PDF doc search

From Meta, a Wikimedia project coordination wiki

See PDF doc search II for another solution to this problem.

  • Apache
  • Mandrakelinux

I modified the standard /includes/SpecialUpload.php page so that uploaded PDF documents with the .pdf extension will have their contents indexable.

I started by downloading and installing the XPDF tool. XPDF includes a Linux command line utility that will convert a PDF doc's text to ASCII and output it.

Then I modified SpecialUpload.php where it tests for a successful upload and just before it inserts the uploaded file information into the database. What this does is make the text of the PDF document an HTML comment block in the description text of the image's file page.

A user must change their preferences to search Images to be able to search the image's page (or add images to the default namespace search).

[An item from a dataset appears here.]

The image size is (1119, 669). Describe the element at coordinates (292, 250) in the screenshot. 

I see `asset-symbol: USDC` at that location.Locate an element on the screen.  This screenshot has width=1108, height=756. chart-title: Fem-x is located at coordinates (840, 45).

if( $this->saveUploadedFile( $this->mUploadSaveName,
                              $this->mUploadTempName,
                              !empty( $this->mSessionKey ) ) ) {
 /**
  * Update the upload log and create the description page
  * if it's a new file.
  */
  # MHART replace $textdesc with <!-- text from doc if .d
  if (strtolower($finalExt) == "pdf") {
      $NewDesc = $this->mUploadDescription . "\r\n" . "<!-- ";
      $toexec = "/usr/bin/pdftotext " . $this->mSavedFile . " -";
      exec($toexec, $DocText);
      foreach ($DocText as $DocLine) {
          $NewDesc .= "\r\n" . str_replace("-->","",$DocLine);
      }
      $NewDesc .= "\r\n" . " -->";
  }
  else
      $NewDesc = $this->mUploadDescription;
  ####
  wfRecordUpload( $this->mUploadSaveName,
                  $this->mUploadOldVersion,
                  $this->mUploadSize, 
                  $NewDesc, # MHART - this line has been changed
                  $this->mUploadCopyStatus,
                  $this->mUploadSource );
  $this->showSuccess();
 }

My actual script is a bit different - because I'm handling other file types in similar fashion. Here's the combined documentation.

--MHart 17:15, 10 May 2005 (UTC)[reply]

Modification to fix broken description[edit]

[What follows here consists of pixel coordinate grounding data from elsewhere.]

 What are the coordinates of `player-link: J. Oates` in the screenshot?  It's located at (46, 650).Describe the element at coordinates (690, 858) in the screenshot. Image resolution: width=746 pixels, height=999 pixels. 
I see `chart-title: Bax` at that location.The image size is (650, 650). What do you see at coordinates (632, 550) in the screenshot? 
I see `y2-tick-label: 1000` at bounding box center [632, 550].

I think you need to modify the $this->mUploadSize line too, otherwise you will truncate your new description. I've changed it to strlen($NewDesc).

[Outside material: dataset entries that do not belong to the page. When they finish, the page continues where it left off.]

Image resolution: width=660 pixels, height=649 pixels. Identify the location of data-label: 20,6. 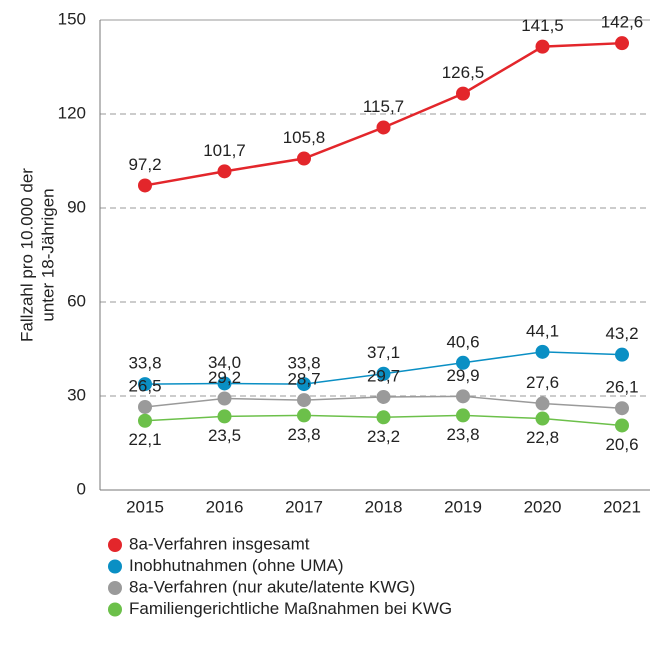
(622, 444).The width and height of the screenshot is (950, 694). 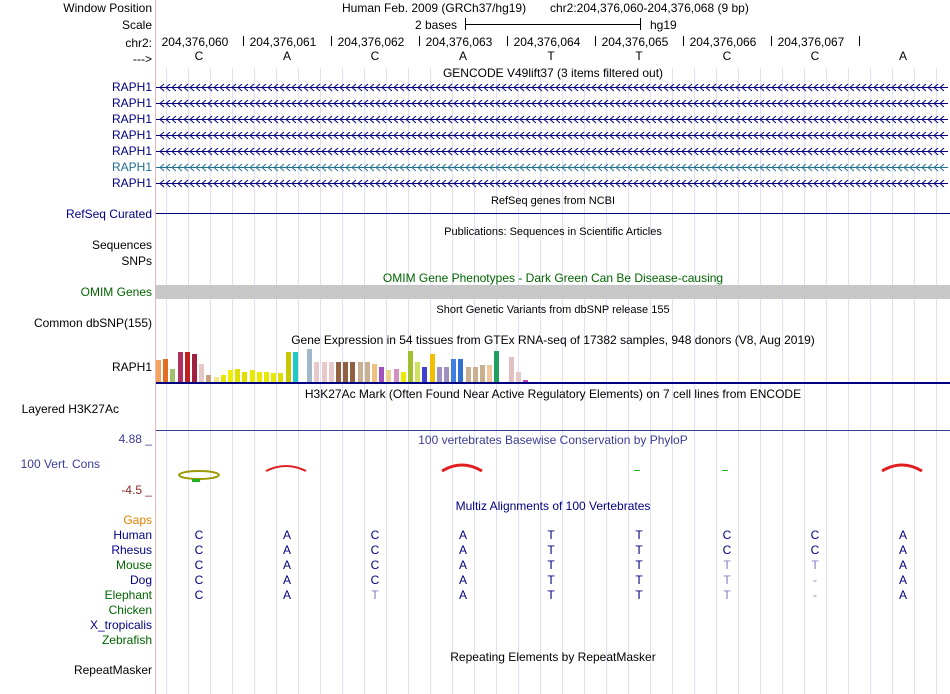 What do you see at coordinates (70, 409) in the screenshot?
I see `layered-h3k27ac-label: Layered H3K27Ac` at bounding box center [70, 409].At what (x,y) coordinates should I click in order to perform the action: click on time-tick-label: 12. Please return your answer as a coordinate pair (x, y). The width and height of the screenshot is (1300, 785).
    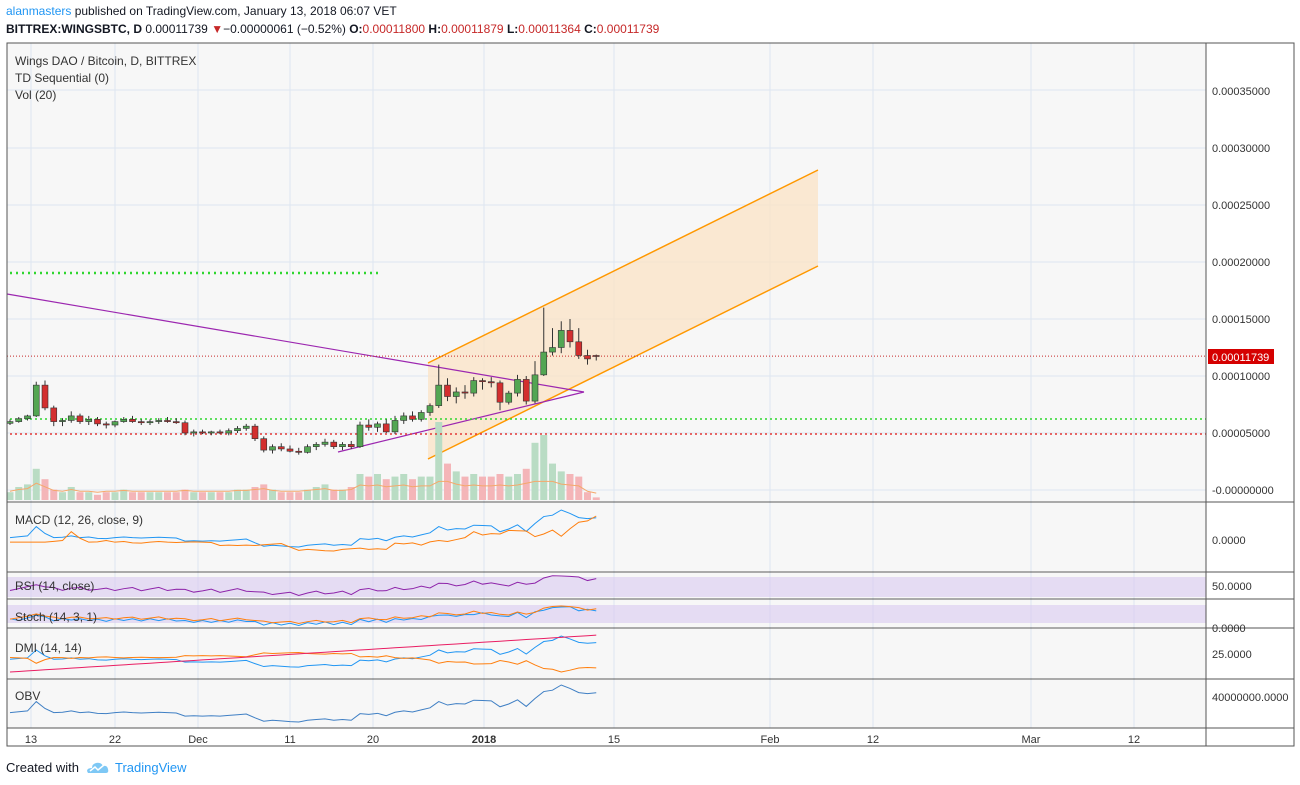
    Looking at the image, I should click on (873, 740).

So update this function call

  wfRecordUpload( $this->mUploadSaveName,
                  $this->mUploadOldVersion,
                  $this->mUploadSize, 
                  $NewDesc,  # MHART - this line has been changed
                  $this->mUploadCopyStatus,
                  $this->mUploadSource );

with

  wfRecordUpload( $this->mUploadSaveName,
                  $this->mUploadOldVersion,
                  strlen($NewDesc),  # MARKSW - this line has been changed
                  $NewDesc,  # MHART - this line has been changed
                  $this->mUploadCopyStatus,
                  $this->mUploadSource );

Other than that, it's great! Thanks for this :) Marksw 11:58, 7 October 2005 (UTC)[reply]